Uma alteração fisiológica, inclusive a artificialmente provocada, faz o pensamento criar idealmente um objeto ou uma ação compensadores, questão que é abordada em minha página A ilusão das fórmulas comportamentais. Quando a pessoa simplesmente decide ir ao teatro, algo nela requer que busque esse entretenimento. Diante de cada coisa a pessoa desenvolve um sentimento de interesse, de indiferença ou de repulsa.

O processo é bastante claro com a música, por exemplo. Os sinais musicais (melodia, ritmo, etc.) levam a pessoa a diferentes atitudes e valorizações. Eles modificam as condições fisiológicas por meio do impacto das ondas sonoras e neste sentido trabalham como uma droga estimulante ou paralisante. É sabido que as melodias com muitos bemóis são tristes, e as que têm muitos sustenidos são alegres. A música “romântica”, as marchas militares, os hinos cívicos e religiosos, criam fisiologias geradoras de sentimentos específicos, independentemente da presença de valores concretos correspondentes. Ao afetar estruturas e mudar a fisiologia na mente, a música faz o indivíduo procurar objetos de afeição, torna o sujeito “romântico”, ou dá-lhe brios, o silencia em atitude de respeito, etc.

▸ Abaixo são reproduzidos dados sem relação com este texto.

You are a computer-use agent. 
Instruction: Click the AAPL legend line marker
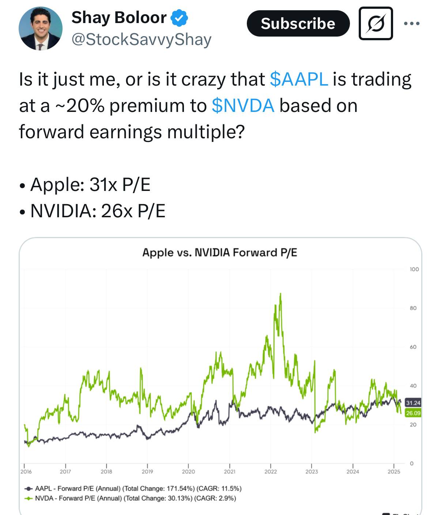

Os efeitos estéticos relacionados às linhas, às proporções, a métrica na poesia, o modo como a música ganha melodia e o fato mesmo de estar estruturada em semitons, estão a nos dar pistas a respeito das estruturas genéticas receptivas das matrizes associativas, que devem ter certas constantes físicas a serem procuradas. Seria importantíssimo para as artes identificá-las e precisá-las cientificamente.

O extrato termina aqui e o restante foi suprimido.